(A run of rows)
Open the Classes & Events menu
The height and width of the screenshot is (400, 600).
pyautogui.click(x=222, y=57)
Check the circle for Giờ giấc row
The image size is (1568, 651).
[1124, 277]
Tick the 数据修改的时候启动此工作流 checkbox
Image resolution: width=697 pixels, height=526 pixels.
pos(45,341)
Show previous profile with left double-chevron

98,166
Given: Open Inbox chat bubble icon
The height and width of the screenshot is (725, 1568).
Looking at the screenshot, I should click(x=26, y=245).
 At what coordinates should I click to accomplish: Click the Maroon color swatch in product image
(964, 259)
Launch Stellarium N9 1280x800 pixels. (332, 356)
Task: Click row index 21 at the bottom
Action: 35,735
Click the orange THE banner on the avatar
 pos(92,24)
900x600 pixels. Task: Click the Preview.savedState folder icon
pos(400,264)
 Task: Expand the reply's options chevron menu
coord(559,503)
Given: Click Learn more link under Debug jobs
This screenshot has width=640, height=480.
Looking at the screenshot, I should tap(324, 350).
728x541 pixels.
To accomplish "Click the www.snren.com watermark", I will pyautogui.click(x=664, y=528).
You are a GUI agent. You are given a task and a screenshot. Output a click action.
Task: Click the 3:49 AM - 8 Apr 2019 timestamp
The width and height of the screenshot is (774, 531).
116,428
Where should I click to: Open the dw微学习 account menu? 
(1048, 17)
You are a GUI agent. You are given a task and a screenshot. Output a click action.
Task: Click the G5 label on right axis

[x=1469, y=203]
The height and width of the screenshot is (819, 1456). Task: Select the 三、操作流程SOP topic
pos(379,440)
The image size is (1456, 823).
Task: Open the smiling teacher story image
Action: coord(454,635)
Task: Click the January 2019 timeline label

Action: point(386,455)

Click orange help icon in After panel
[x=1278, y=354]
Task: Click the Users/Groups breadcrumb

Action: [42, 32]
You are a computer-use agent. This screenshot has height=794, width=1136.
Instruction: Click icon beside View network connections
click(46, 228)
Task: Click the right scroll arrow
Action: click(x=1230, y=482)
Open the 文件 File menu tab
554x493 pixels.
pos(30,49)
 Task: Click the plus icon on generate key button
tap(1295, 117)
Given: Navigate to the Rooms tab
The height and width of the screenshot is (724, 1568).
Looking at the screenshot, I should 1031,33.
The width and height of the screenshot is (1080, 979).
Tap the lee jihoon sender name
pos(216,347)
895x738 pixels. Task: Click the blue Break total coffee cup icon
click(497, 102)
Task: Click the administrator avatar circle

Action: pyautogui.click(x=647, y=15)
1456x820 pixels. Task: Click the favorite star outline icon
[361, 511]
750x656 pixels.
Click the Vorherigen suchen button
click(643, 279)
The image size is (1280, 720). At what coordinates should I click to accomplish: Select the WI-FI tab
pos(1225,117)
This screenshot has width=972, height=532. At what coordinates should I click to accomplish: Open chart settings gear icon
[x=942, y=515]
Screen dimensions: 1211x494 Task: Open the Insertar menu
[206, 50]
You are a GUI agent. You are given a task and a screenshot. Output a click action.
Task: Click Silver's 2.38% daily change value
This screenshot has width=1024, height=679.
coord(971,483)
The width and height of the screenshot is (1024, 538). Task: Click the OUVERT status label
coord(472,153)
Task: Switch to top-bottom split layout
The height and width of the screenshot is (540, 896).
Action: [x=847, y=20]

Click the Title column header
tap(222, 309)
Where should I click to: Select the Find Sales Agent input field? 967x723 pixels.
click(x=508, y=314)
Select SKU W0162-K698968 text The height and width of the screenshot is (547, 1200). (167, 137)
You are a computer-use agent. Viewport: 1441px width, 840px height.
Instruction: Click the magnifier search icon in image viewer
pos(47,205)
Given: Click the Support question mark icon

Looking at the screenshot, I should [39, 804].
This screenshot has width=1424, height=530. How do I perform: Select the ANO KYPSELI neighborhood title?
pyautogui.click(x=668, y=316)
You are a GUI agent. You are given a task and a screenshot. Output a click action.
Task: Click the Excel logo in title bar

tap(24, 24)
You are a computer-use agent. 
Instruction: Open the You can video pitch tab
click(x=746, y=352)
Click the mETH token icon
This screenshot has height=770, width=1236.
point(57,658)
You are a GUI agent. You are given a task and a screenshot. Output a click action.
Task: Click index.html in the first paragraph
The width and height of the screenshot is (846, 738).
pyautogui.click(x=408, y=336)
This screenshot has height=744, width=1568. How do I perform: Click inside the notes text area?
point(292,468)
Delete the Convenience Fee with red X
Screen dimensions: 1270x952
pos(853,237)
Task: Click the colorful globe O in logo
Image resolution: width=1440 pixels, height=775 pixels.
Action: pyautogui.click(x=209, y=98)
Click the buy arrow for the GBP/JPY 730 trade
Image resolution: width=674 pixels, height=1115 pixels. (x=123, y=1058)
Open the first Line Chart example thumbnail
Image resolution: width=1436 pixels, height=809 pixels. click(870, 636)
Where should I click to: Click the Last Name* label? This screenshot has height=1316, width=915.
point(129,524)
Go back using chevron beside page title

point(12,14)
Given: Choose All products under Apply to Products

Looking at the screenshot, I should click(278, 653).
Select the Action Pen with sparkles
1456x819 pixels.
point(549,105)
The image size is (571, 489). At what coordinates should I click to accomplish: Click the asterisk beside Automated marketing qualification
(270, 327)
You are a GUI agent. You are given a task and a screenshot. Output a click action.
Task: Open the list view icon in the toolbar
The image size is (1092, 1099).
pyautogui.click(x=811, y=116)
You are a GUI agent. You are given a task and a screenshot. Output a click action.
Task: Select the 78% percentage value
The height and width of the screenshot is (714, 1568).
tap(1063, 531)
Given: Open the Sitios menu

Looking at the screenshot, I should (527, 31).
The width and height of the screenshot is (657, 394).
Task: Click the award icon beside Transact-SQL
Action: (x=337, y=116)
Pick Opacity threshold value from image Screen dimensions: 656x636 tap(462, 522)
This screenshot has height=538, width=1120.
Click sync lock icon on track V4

#### Task goal:
Can you print, word for word, the part of the rows that opens with the line containing "Click the mETH token icon" and closes with the line containing "tap(1063, 531)", with both of those lines included?

#### The completed task:
Click the mETH token icon
This screenshot has height=770, width=1236.
point(57,658)
You are a GUI agent. You are given a task and a screenshot. Output a click action.
Task: Click index.html in the first paragraph
The width and height of the screenshot is (846, 738).
pyautogui.click(x=408, y=336)
This screenshot has height=744, width=1568. How do I perform: Click inside the notes text area?
point(292,468)
Delete the Convenience Fee with red X
Screen dimensions: 1270x952
pos(853,237)
Task: Click the colorful globe O in logo
Image resolution: width=1440 pixels, height=775 pixels.
Action: pyautogui.click(x=209, y=98)
Click the buy arrow for the GBP/JPY 730 trade
Image resolution: width=674 pixels, height=1115 pixels. (x=123, y=1058)
Open the first Line Chart example thumbnail
Image resolution: width=1436 pixels, height=809 pixels. click(870, 636)
Where should I click to: Click the Last Name* label? This screenshot has height=1316, width=915.
point(129,524)
Go back using chevron beside page title

point(12,14)
Given: Choose All products under Apply to Products

Looking at the screenshot, I should click(278, 653).
Select the Action Pen with sparkles
1456x819 pixels.
point(549,105)
The image size is (571, 489). At what coordinates should I click to accomplish: Click the asterisk beside Automated marketing qualification
(270, 327)
You are a GUI agent. You are given a task and a screenshot. Output a click action.
Task: Open the list view icon in the toolbar
The image size is (1092, 1099).
pyautogui.click(x=811, y=116)
You are a GUI agent. You are given a task and a screenshot. Output a click action.
Task: Select the 78% percentage value
The height and width of the screenshot is (714, 1568).
tap(1063, 531)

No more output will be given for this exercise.